A few years back, we had Pepper the robot to visit as a short-term houseguest. Once you got over the playful-but-power-hungry glow of its eyes, the $1,800, “emotion-reading” robot was a decent entertainer: cavorting somewhere between Duplo and Netflix in its capacity to captivate two under-sixes for an afternoon.
But Pepper, once you looked past the novelty of its act, was fundamentally a huckster: a shiny-suited over-seller of its limited wares. And it was not just any old salesman. The robot, as the prized creation of SoftBank and embodiment of the great vision of the company’s founder-futurist, Masayoshi Son, was the huckster’s huckster.
On its mechanised shoulders rested the thrilling promise of mass-market, artificially intelligent humanoids in the home and, more broadly, of Son being as right about consumer-facing household robots as he had been about the broadband, smartphones and chips that underpinned SoftBank’s fortunes. Which is why this little automaton’s fate, and the spin that now surrounds it, has been so engrossing.

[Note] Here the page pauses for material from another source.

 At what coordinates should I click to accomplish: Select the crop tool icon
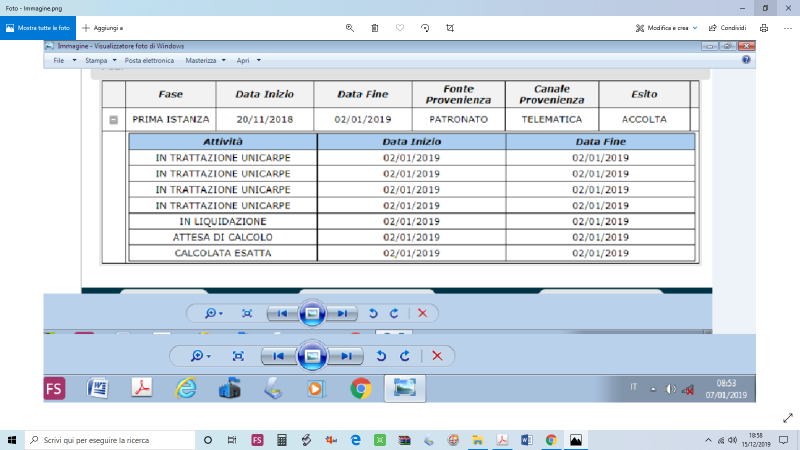(x=450, y=28)
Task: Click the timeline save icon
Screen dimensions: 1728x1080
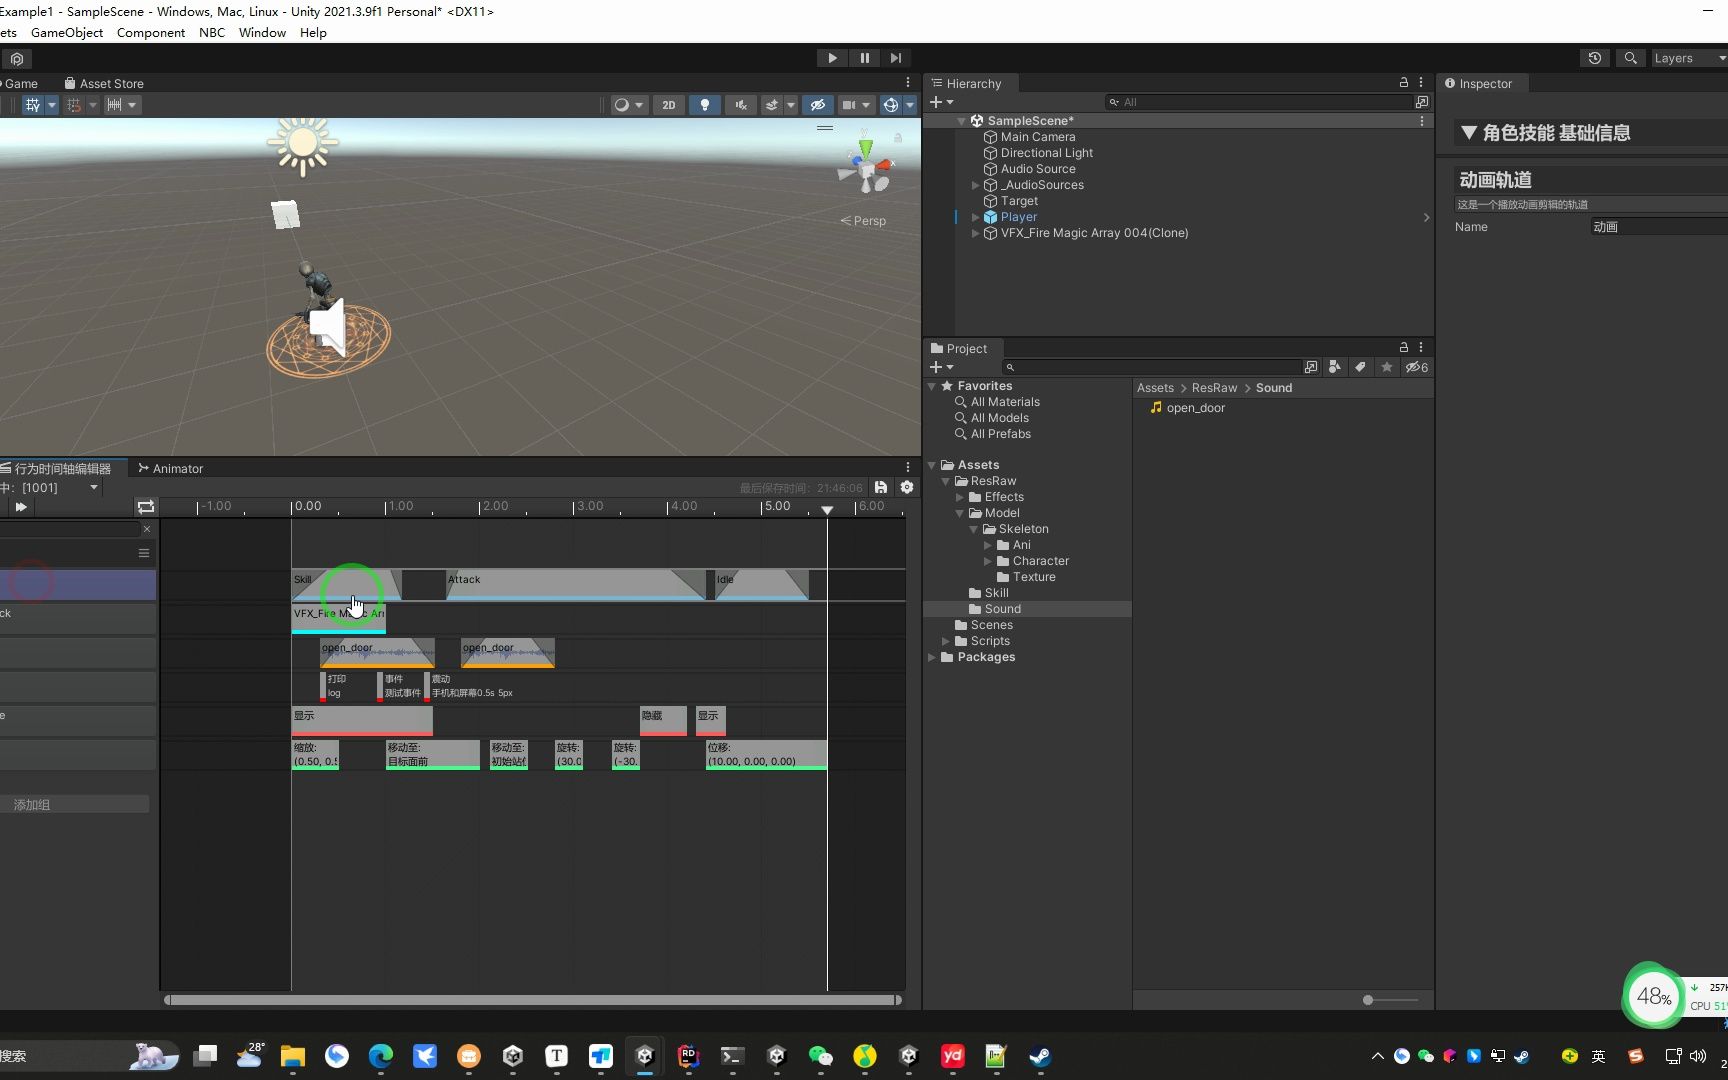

Last week, SoftBank confirmed a Reuters report that it had not only indefinitely stopped production of Pepper last summer, but was restructuring the Paris hub of its robotics business — the unit critical to Pepper’s development since SoftBank’s 2012 acquisition of the French company, Aldebaran Robotics. The most inattentive observer of Pepper’s stumbling infiltration of human society will not have been shocked by the news.
Since its introduction to the world seven years ago, Pepper has largely failed to meet its promise. It has not disgraced itself, and it is always possible that it has, somewhere in its travels, inspired a future generation of robot engineers. But its work as an ambassador of automation has been mediocre, its functionality limited and the idea of this expensive marionette finding a natural, meaningful place in private homes has looked increasingly far-fetched.
At least 27,000 Peppers (SoftBank claims the number is higher but will not specify) have been produced, with many of those left gamely watching customers ignore them at SoftBank’s mobile phone stores. Others have been drafted in to greet and gabble at airports, museums and the like. Dozens were pressed into service as pandemic-era audiences for sports events; many can nowadays be spotted in the furthest recesses of Tokyo shops, their heads bowed and their power cords resolutely unplugged. It has clearly outlived its unnatural life.
But wait, SoftBank protested vigorously: do not write off this particular humanoid or our wider commitment to the vision of home robots. Nothing has changed. The Pepper mill may currently be suspended, said a spokeswoman, but it will resume when inventories are cleared and demand resumes.
The critical question here is not when the market will scream again for more Peppers — because it almost certainly won’t — but why SoftBank is so reluctant to declare Pepper dead and introduce us to its successor. In maintaining support for Pepper, SoftBank appears to be missing one of the most important features of humanoid robots: that, for now at least, they are supposed to fail.
The important distinction, portrayed starkly by every robotics trade event, is between the serious robots of factory automation, military or medical use and the (often humanoid) waiters, pancake-flippers and shirt-folders. The former are ready to transform your factory, logistics centre, nursing home or battlefield today. The latter are there to peddle the future with concepts of guiltless servitude, unconditional companionship and, above all, ambition. The first group wows with what it can do; the second demands forgiveness for what it cannot yet, but with a twinkle that says, “I will be worthy one day, master.”
The only way this second group maintains its allure is with the notional existence of a large, constantly growing scrapheap — a place that Pepper now belongs not because it is awful, but because a better robot should currently be whirring in to take its place. The problem for SoftBank, as suggested by Pepper’s non-death, is that while there is plenty of leeway for Son to be wrong about many of his tech investments and still emerge an overall winner, he is more vulnerable to criticism when it comes to stated visions of the future of the sort that Pepper inhabited.
If SoftBank’s problem is that it has not, in fact, invested in a successor to Pepper (which would also fit with the company’s heavily reduced stake in robotics group Boston Dynamics), then we should expect an explanation of why home-based humanoid robots are not in our immediate future. If it has, now is the time to present the heir to the world. Either way, SoftBank should not mourn the death of this particular salesman.